[Extracted records]
* * * *

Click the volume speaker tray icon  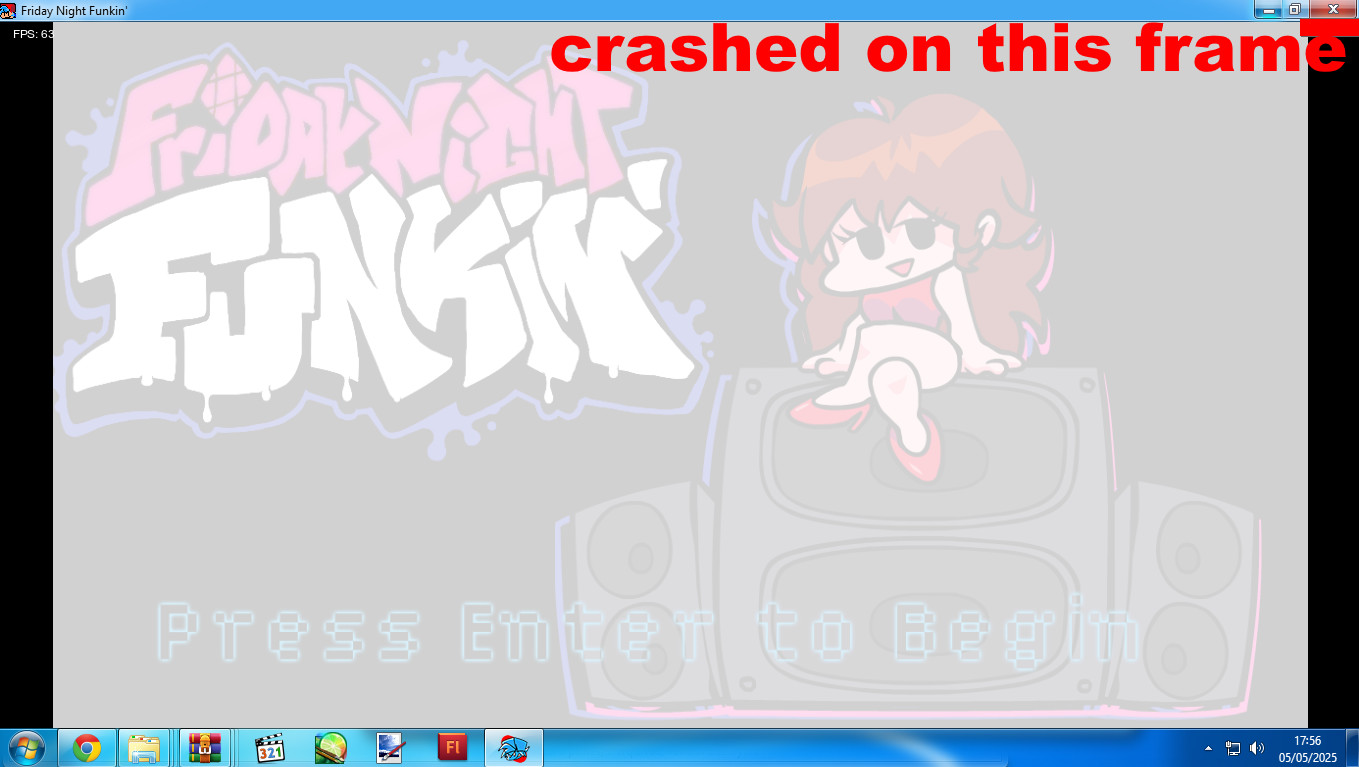[1257, 748]
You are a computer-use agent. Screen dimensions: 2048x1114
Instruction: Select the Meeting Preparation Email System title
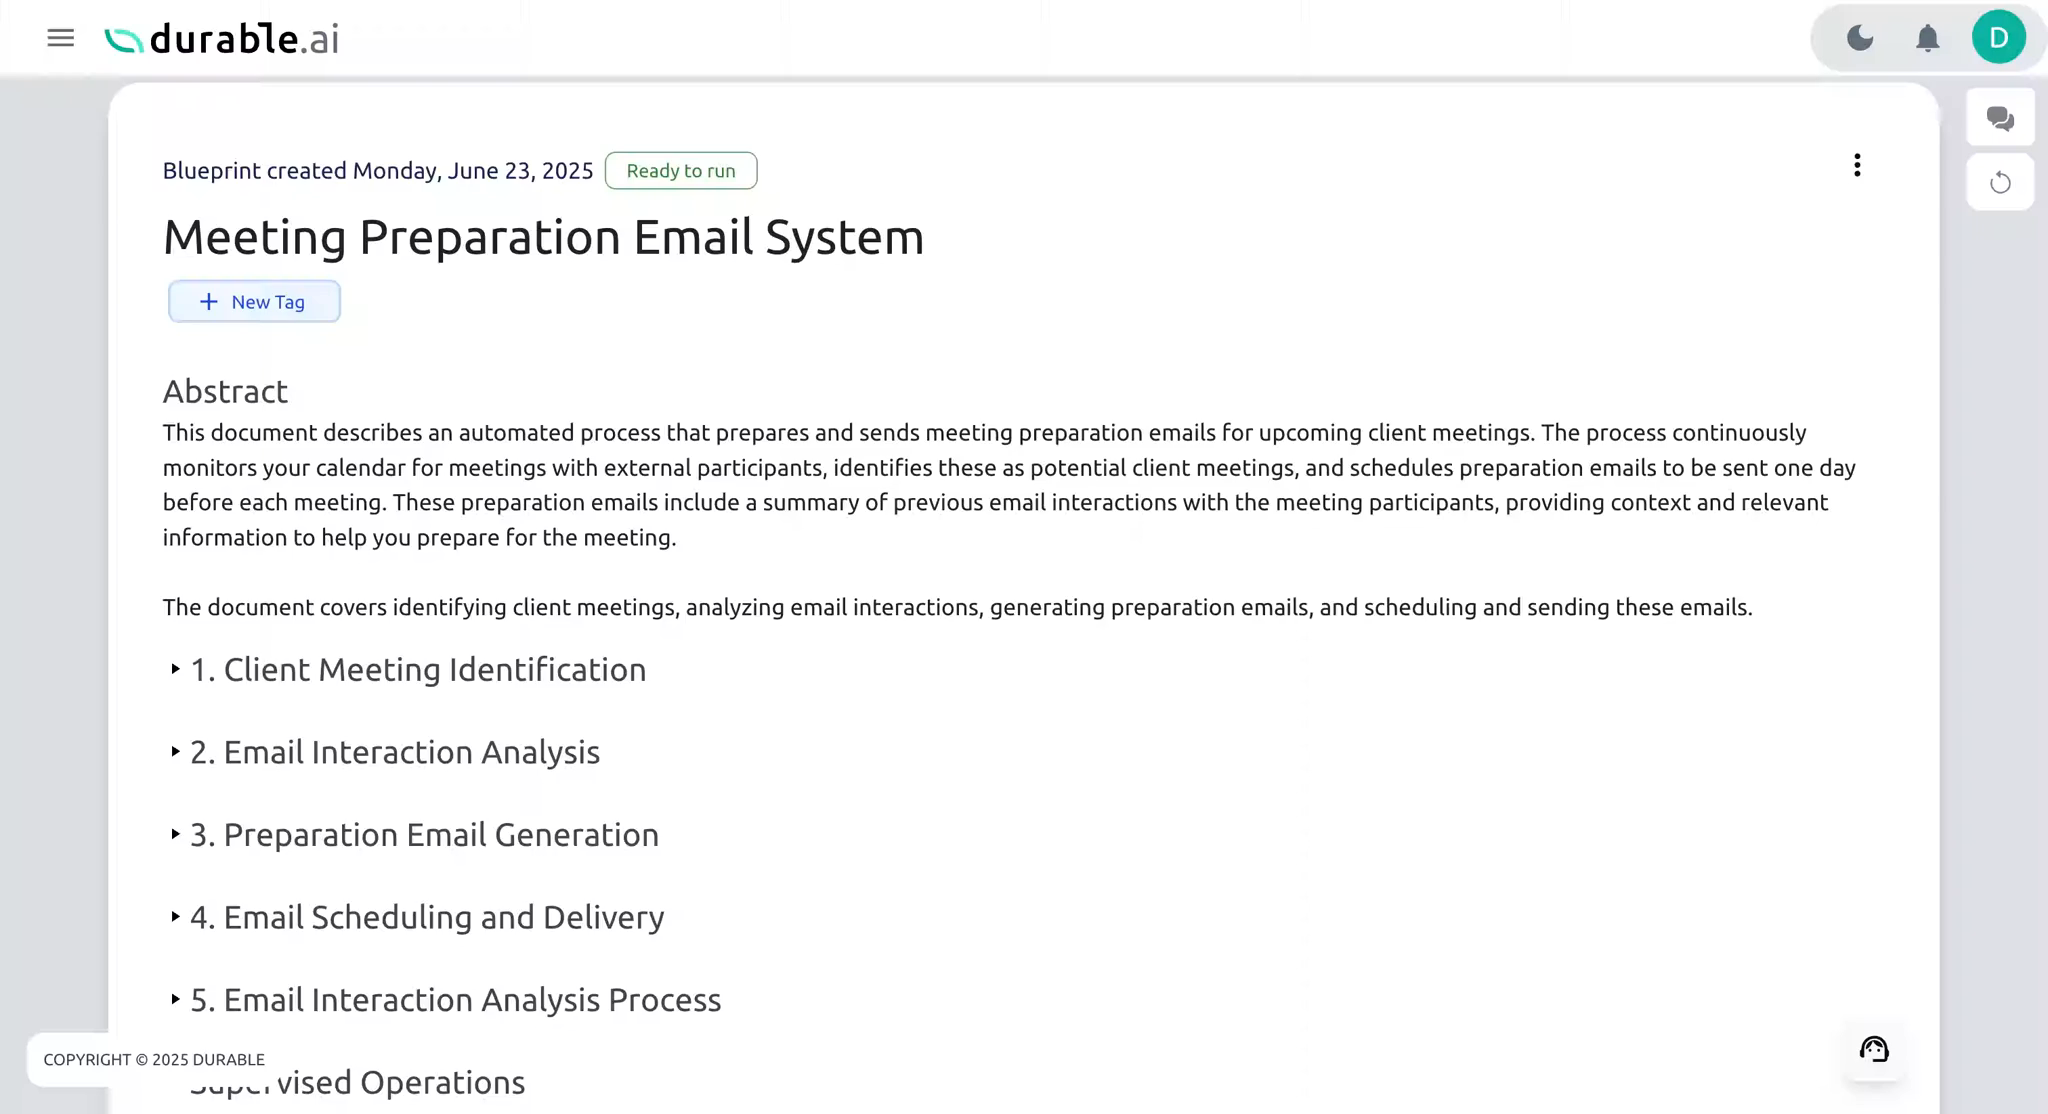543,238
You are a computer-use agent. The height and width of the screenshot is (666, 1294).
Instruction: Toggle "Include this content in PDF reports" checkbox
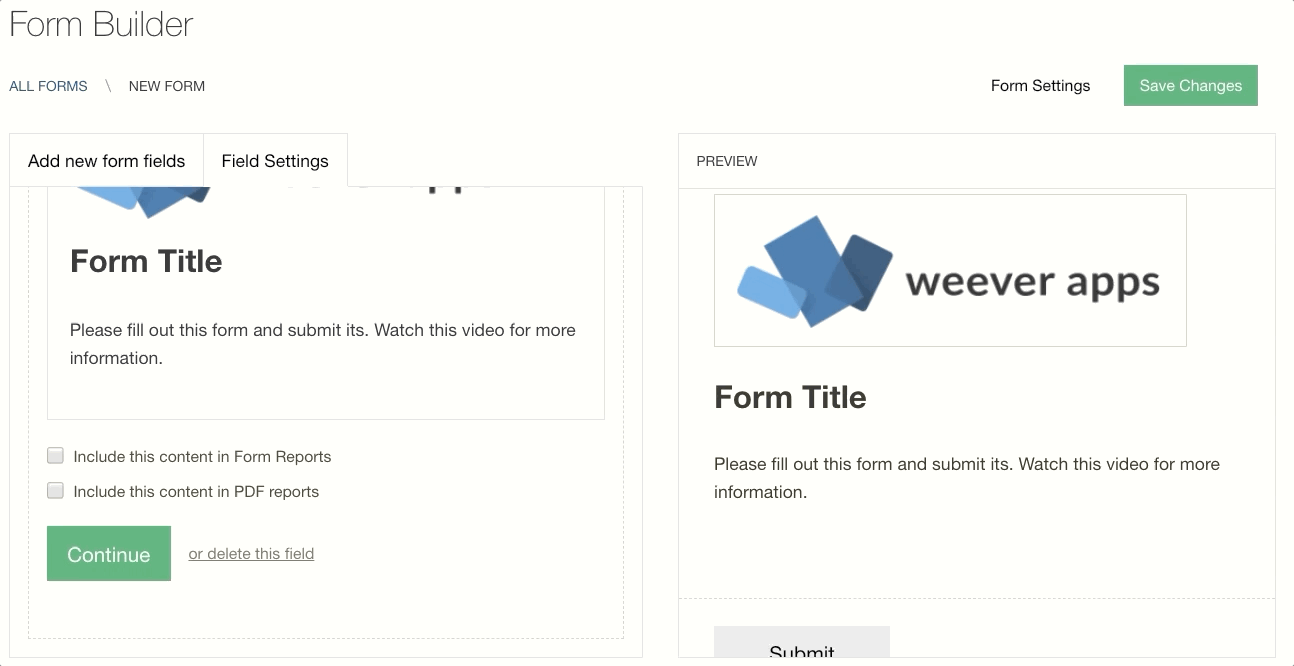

* * * *

One number should be returned: how many lines in the records contain the word "computer".

▸ **SOLUTION TO THIS EXERCISE**
2